## EXERCISE DESCRIPTION
According to the passage on the history of the chemical test statute, in what year were the prerequisite refusal warnings added to section 1194 (1)?

## SELECTION
* begin *
In the absence of a statutory provision authorizing the procedure for the police to obtain a chemical test, in 1953, the legislature enacted a separate provision, Vehicle and Traffic Law § 71-a, the precursor to the current deemed consent provision, under which a motorist was deemed to consent to a chemical test "administered at the direction of a police officer having reasonable grounds to suspect such person of driving in an intoxicated condition." In the event a motorist refused to submit to "such chemical test," the provision required that the commissioner "shall revoke his license" (L 1953, ch 854). At that time, evidence of a refusal to take the test, as opposed to the results of the test itself, was not admissible (see Sponsor's Mem, Bill Jacket, L 1973, ch 351), and there was no two-hour limitation in the deemed consent provision. Due process concerns with respect to the chemical test procedure and the revocation provision (see Matter of Schutt v Macduff, 205 Misc 43 [Sup Ct, Orange County 1954]) led to the statute's amendment the following year to require an administrative hearing prior to license revocation (L 1954, ch 320). A requirement that the motorist had to be under arrest was also added, as was the authority to temporarily suspend the motorist's license without notice on the basis of a sworn police report, pending the determination of the hearing (L 1954, ch 320). The Vehicle and Traffic Law was recodified in 1959: section 70 (5) containing the two-hour evidentiary rule and the substantive crime of DWI became section 1192, and section 71-a, containing the deemed consent and mandatory revocation for refusal provisions, became section 1194 (L 1959, ch 775).

The prerequisite refusal warnings were added to section 1194 (1) in 1968 (L 1968, ch 85). The refusal warnings were intended to encourage more motorists to consent to the test and were applicable in the "completely separate" administrative proceeding context (see Mem of Commissioner of Motor Vehicles, Bill Jacket, L 1968, ch 85). In 1970, the legislature again recodified the intoxicated driving laws, removing the two-hour evidentiary rule from the offense of DWI (Vehicle and Traffic Law § 1192) and adding it to the deemed consent provision (Vehicle and Traffic Law § 1194 [1]) in a long, unenumerated paragraph that also included the mandatory revocation language (L 1970, ch 275). The following year, the mandatory revocation procedures were removed from subdivision one and placed in separate subdivisions—Vehicle and Traffic Law § 1194 (2), (3), (4) (L 1971, ch 445). The admissibility of chemical test refusal evidence, in Vehicle and Traffic Law § 1194 (2), was authorized in 1973 (L 1973, ch 351).
* end *
## EXTRACTED INFORMATION
* begin *
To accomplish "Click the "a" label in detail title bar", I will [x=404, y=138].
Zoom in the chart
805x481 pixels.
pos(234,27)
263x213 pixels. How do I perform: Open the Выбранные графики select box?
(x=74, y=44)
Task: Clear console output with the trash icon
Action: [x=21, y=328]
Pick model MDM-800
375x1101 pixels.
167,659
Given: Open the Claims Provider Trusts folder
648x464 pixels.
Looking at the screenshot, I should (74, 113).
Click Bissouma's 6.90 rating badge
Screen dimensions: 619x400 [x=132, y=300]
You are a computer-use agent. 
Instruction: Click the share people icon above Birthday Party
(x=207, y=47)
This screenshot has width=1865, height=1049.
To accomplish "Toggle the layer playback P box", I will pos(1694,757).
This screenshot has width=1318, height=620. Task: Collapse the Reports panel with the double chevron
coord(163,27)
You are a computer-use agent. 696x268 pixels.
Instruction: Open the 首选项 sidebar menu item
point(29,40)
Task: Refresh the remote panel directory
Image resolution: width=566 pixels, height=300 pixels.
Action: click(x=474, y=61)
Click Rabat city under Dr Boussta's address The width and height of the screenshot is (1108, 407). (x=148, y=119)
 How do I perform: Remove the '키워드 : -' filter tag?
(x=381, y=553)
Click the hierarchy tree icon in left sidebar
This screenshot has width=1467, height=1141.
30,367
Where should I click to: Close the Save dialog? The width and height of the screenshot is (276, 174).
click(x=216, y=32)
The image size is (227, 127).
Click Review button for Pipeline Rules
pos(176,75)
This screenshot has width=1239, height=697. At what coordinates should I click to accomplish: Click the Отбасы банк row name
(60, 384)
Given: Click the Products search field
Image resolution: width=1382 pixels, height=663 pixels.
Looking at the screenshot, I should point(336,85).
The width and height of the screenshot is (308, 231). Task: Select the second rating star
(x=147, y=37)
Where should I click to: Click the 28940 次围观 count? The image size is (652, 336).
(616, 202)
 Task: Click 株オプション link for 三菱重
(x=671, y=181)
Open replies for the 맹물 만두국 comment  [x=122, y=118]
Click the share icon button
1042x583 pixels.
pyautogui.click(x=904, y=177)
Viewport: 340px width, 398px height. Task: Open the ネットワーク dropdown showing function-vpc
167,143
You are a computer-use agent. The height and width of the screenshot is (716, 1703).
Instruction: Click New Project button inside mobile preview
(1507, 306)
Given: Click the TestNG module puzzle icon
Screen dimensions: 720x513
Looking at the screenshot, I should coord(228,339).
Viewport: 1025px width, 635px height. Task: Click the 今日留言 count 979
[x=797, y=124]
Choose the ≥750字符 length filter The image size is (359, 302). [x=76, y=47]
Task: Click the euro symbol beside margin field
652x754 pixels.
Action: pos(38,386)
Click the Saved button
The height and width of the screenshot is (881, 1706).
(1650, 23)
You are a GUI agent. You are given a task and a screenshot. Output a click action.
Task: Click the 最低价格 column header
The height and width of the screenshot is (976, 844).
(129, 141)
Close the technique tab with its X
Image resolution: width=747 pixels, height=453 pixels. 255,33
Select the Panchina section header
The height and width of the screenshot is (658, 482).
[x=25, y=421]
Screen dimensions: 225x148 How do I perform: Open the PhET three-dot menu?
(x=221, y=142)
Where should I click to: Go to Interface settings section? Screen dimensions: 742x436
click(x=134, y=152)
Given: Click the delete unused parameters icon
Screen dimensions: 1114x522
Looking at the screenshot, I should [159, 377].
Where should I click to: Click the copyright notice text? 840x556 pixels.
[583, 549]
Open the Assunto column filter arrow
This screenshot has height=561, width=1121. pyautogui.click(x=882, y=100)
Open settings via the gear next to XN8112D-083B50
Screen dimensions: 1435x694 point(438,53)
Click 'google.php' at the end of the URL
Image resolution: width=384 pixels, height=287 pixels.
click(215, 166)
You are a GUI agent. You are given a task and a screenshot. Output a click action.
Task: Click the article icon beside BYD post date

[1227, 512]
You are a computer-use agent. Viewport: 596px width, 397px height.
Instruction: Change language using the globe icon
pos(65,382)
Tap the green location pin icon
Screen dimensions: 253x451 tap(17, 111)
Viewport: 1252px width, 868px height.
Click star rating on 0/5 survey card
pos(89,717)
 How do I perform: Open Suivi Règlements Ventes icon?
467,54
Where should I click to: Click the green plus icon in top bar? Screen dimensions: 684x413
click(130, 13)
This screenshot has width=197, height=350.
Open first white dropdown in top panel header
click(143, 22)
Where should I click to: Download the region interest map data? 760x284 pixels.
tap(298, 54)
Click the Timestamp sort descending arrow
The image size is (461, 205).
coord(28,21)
* end *
## ANSWER TO THE PROBLEM
1968